/ 13 April 2024

Sci-fi murder mystery drills deep into ethical dilemmas

The Last Murder At The End Of The World 2

One of the more interesting ethical conundrums known to the world today is Philippa Foot’s Trolley Problem. Simply put, the problem asks us the question: Would you be able to leave one person to die in order to save the lives of many others? Now, what if you had to actively kill that person? Would you do it?

Expanding on this proposition, we can go further: How many people would you be comfortable to sacrifice or kill to ensure the survival of many more? What if one or more of those people was someone you care about? What if survival was not guaranteed?

Now, let’s take this to one of its logical conclusions: What if you could probably ensure the survival of your entire species by sacrificing one person, but that person was yourself?

I put forward this rather grim thought experiment because it is functionally the axis about which Stuart Turton’s The Last Murder at the End of the World rotates. Though, on the surface, the book is a mind-bending mash-up of golden age sci-fi and golden age detective fiction, beneath the labyrinthine twists and turns that mimic the later story’s setting, it is an exploration of service, sacrifice and ultimately self-sacrifice.

The novel itself is almost one-of-a-kind: Turton’s use of the phrase “end of the world” is not allegory for a geographically remote location, as I initially had assumed. He is talking about the literal end of days, armageddon, oh-my-God-we’re-all-gonna-die! end of the world. 

Humanity has finally done it, we have unleashed the devastating thingamabob that has turned on us and wiped most of the face of the planet clean of life. But one last pocket of survivors remains — a carefully maintained group of 122 hard-working, kind and selfless individuals who live on a remote island, overseen by their three “Elders”.

The elders have access to knowledge and technology from before all hell broke loose, and they use it to tend their flock dutifully, if not always lovingly.
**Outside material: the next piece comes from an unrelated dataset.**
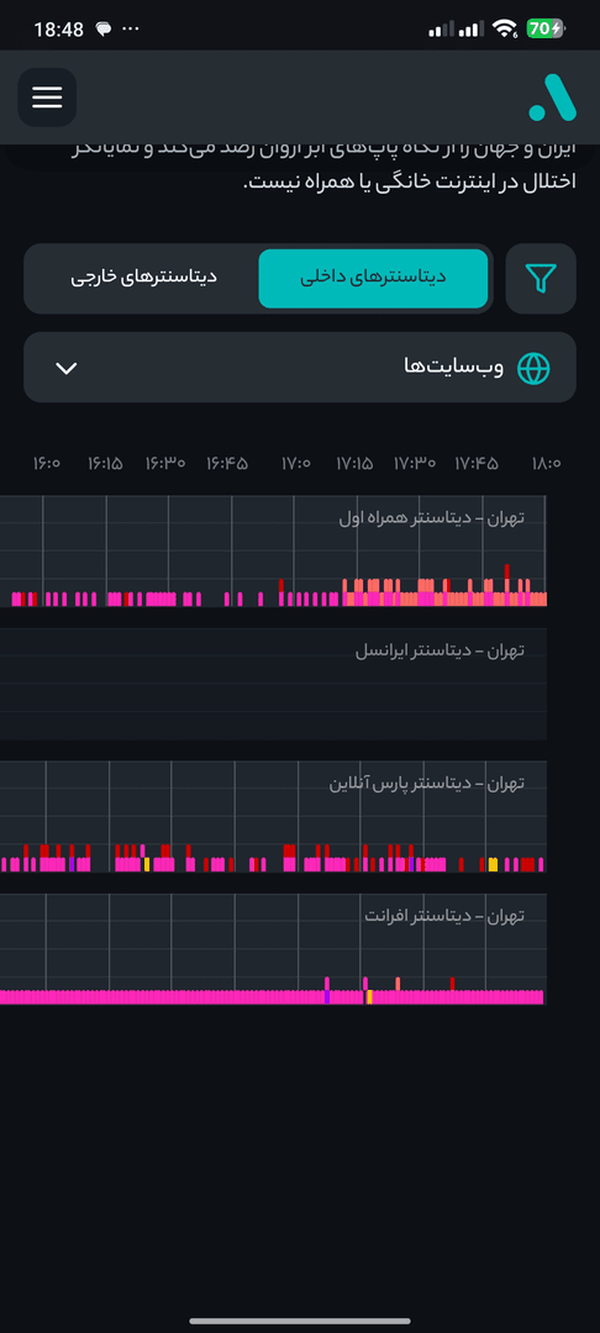
Task: Tap the yellow bar in افرانت chart
Action: [x=369, y=997]
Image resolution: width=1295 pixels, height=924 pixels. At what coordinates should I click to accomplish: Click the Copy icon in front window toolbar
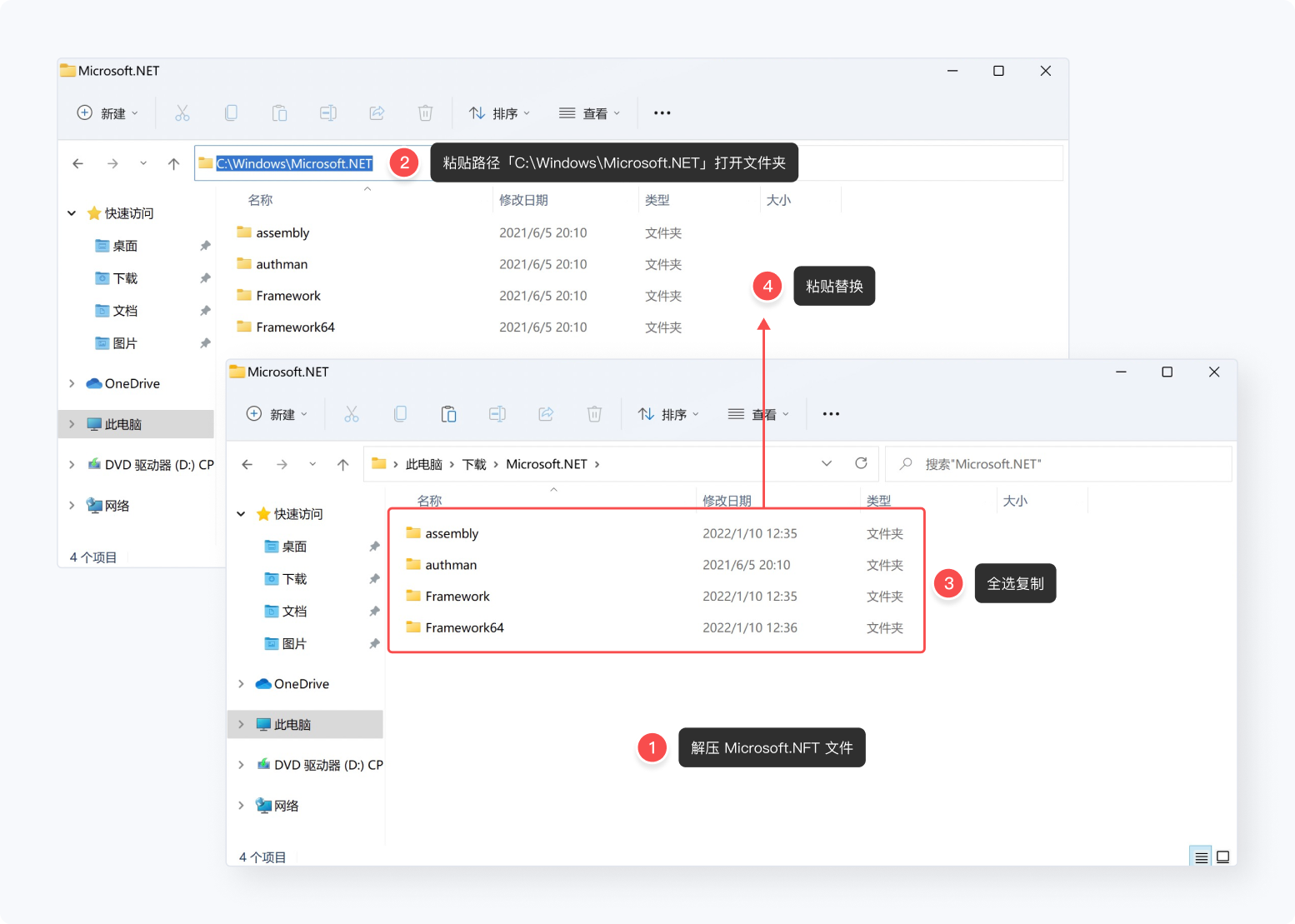tap(400, 414)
The villagers, as they are known, are brought into the tribe at the age of eight from we-know-not-where, find some way to be of service to their community and their elders, and then die peacefully in their sleep at the age of 60. 

They never break the rules, they never question their self-sufficient if somewhat imperilled existence, and they even get to attend their own funerals before their short, meaningful lives are snuffed out. 

This odd existential state is maintained faithfully for 90 years, but then the unthinkable happens. One of their elders, the most-loved of this ersatz Holy Trinity, turns up dead, apparently brutally murdered while everyone slept.

We see most of the events unfolding from the point of view of Abi, the seemingly godlike being the elders conjured into existence to oversee and aid the villagers. She can read their thoughts and talk to them, giving her a unique perspective into their lives. She can physically and mentally control them, and it is through her actions that the events of the night of the murder are scrubbed from the memories of every­one on the island. 

The Villagers must determine who or what caused the death of their elder in order to save their world, and they must do it with as little help as possible from the only deity they have ever known.

To be painfully honest, the story is slow going at first. Turton has elected to set the tale against a completely alien backdrop, one which conjures up the feeling of the worlds that Isaac Asimov, Robert A Heinlein and Arthur C Clarke gave us during their halcyon days of science fiction. 

Much world-building is needed, because we need to be fully immersed in our new setting before it is turned on its head. The author dangles the bait for about the first quarter, allowing us to become acquainted with our apocalyptic paradise, before setting the hook. The pace picks up and never really relents until we have come to the bottom of our mystery. 

The whodunnit part of the story hearkens to the finest locked-room mysteries of Monsieur Conan Doyle and Madame Agatha Christie. It is the ultimate locked room: The island is the last pocket of life in a nightmarish apocalyptic world. To leave it is death, and nothing enters because nothing else is even frikkin’ alive. 

The person who committed this atrocious act has to be on the island, because it is the only place to be. The number of villagers and elders is carefully maintained (or is it?) and the one being who can see all (or can she?) cannot help because… Well, that’s where we start stumbling into the real theme of the novel.

The villagers live a life of sustained selflessness and sacrifice in service to their island and the elders. Their elders, who are at once gods and prophets, might not return the favour. The three elders deal with this reality in different ways, from total apathy to an altruistic desire to right the wrongs of the past. And Abi, herself a god at the service of her own prophets, might have been handed the key to unlocking utopia by one of the elders. But in order to turn that key, the ultimate sacrifice might be required.

So, I ask you again, but paraphrased: What if you could probably ensure the survival of your entire world by sacrificing one being, but that being was yourself?

Turton has given us a novel with the spectacle of sci-fi entwined with the intrigue of a whodunnit. 

Though it is slow out of the blocks, it ultimately crescendos to a satisfying conclusion, presenting us with the only correct answer to my question: There isn’t one. 

There is only that which we would do to save, that which we believe in.

Stuart Turton’s ­The Last Murder at the End of the World is published by Bloomsbury.